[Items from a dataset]
★ ★ ★ ★ ★ ★ ★
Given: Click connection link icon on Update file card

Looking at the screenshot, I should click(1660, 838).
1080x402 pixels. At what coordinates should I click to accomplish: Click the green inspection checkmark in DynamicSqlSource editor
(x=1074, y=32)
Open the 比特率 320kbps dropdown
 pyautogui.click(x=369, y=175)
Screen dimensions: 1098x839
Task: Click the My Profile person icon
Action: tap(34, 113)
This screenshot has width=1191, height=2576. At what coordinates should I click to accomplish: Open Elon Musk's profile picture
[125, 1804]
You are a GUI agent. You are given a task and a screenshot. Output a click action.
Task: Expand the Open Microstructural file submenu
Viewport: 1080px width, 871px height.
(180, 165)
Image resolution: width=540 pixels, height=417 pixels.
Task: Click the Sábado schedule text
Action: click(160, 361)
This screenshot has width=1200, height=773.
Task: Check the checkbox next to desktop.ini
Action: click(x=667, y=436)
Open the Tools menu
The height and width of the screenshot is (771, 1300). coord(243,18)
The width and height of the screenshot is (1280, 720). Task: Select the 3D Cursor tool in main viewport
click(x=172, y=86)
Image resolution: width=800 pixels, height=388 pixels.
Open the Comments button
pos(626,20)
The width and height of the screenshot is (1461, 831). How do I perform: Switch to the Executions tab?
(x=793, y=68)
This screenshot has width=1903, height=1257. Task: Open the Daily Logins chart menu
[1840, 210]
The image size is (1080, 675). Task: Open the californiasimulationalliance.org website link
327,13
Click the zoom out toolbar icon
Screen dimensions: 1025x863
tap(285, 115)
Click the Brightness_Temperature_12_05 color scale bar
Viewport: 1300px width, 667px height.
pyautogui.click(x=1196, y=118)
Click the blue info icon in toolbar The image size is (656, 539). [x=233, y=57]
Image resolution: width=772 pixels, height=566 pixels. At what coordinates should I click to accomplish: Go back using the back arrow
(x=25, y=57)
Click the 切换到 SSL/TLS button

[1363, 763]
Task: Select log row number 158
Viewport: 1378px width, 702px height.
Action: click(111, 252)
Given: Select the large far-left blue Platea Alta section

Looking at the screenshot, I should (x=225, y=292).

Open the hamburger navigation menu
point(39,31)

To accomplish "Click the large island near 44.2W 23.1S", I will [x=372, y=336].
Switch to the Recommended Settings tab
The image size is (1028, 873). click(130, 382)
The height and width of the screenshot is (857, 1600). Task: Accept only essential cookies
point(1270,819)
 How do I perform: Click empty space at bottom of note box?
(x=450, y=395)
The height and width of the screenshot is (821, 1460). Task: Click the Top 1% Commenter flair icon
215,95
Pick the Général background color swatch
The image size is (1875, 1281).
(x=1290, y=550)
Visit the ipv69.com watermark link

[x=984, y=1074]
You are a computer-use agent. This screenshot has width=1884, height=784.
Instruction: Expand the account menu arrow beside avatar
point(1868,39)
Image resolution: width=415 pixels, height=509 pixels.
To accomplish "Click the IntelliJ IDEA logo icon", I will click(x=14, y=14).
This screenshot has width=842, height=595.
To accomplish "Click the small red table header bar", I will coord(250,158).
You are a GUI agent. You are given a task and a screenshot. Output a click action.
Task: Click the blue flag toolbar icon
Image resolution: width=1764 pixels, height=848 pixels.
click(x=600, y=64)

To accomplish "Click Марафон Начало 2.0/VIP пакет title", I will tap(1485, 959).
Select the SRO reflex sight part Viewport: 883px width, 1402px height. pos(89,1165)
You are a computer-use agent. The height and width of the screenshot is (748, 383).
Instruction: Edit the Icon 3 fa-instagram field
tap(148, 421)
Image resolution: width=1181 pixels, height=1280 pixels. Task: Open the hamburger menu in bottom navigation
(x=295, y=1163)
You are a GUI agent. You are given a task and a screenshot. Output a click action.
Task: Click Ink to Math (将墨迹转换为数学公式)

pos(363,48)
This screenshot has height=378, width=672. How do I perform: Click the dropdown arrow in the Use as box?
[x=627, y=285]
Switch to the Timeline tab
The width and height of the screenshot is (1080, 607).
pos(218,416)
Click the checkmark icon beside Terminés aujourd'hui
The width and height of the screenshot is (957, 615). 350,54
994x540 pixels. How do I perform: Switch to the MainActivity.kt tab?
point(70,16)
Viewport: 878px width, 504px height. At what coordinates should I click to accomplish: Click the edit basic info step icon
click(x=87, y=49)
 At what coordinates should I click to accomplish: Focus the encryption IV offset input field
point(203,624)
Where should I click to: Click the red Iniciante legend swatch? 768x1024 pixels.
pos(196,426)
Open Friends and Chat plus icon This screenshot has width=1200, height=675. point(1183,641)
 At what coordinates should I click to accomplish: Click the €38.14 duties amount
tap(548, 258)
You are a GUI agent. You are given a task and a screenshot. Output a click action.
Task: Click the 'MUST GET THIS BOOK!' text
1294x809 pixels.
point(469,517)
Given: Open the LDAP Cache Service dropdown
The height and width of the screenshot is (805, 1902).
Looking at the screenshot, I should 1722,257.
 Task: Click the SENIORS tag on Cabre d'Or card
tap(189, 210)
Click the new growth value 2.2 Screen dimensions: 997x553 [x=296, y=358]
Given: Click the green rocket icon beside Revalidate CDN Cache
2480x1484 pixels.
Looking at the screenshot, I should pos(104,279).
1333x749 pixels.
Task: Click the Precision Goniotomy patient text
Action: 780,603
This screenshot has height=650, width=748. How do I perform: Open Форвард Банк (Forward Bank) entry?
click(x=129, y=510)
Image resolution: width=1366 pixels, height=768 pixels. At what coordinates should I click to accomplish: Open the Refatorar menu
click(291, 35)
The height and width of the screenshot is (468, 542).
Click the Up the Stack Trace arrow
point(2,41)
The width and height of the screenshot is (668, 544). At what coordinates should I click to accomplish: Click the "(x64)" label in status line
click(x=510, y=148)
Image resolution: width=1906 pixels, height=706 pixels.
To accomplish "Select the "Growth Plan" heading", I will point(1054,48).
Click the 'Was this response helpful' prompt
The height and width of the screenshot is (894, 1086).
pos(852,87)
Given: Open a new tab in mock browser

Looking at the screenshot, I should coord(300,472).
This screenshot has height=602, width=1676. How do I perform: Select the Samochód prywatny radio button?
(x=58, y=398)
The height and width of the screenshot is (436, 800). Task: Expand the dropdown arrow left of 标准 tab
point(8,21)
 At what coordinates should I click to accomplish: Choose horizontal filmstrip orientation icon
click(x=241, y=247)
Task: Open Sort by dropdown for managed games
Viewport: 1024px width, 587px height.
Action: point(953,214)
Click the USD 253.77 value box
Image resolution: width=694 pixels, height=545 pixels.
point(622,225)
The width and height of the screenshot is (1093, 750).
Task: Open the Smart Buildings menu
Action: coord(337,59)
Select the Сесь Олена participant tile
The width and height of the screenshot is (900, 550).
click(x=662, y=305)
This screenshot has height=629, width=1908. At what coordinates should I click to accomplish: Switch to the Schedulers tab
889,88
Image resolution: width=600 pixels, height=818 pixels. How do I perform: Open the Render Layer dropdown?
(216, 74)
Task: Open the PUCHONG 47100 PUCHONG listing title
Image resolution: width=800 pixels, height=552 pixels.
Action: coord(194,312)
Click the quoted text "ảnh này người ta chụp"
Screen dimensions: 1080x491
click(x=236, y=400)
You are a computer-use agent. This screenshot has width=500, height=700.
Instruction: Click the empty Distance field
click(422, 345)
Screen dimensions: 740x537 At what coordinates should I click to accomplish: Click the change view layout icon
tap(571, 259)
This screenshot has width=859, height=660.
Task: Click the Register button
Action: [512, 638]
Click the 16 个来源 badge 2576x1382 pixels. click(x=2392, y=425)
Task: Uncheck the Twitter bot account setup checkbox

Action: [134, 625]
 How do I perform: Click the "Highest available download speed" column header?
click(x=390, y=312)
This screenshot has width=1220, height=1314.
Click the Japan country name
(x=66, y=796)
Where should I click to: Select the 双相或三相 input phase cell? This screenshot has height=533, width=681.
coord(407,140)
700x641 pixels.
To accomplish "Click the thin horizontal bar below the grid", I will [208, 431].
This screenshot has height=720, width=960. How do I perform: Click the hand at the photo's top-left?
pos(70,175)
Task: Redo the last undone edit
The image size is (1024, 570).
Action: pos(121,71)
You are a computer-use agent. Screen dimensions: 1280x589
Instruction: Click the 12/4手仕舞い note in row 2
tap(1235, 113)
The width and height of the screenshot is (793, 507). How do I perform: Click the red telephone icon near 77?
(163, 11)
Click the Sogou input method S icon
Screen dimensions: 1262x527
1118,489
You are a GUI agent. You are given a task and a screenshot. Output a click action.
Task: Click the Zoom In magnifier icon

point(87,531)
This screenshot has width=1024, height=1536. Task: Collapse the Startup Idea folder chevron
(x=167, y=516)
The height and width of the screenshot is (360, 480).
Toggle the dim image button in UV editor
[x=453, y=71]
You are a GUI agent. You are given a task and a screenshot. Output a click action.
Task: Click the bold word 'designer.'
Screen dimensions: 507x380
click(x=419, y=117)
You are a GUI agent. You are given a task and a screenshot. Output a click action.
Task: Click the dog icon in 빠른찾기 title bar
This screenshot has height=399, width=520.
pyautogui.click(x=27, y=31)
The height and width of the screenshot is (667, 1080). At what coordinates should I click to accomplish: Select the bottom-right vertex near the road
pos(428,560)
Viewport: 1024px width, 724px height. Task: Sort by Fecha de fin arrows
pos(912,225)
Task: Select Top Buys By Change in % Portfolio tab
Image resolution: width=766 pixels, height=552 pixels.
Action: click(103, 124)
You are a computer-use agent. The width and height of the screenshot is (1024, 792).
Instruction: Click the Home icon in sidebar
★ ★ ★ ★ ★ ★ ★
> **Problem to work on**
Reproduce exactly what appears from the line containing "This screenshot has height=399, width=520." down to the final line of the data.

> **Answer area**
This screenshot has height=399, width=520.
pyautogui.click(x=27, y=31)
The height and width of the screenshot is (667, 1080). At what coordinates should I click to accomplish: Select the bottom-right vertex near the road
pos(428,560)
Viewport: 1024px width, 724px height. Task: Sort by Fecha de fin arrows
pos(912,225)
Task: Select Top Buys By Change in % Portfolio tab
Image resolution: width=766 pixels, height=552 pixels.
Action: click(103, 124)
You are a computer-use agent. The width and height of the screenshot is (1024, 792).
Instruction: Click the Home icon in sidebar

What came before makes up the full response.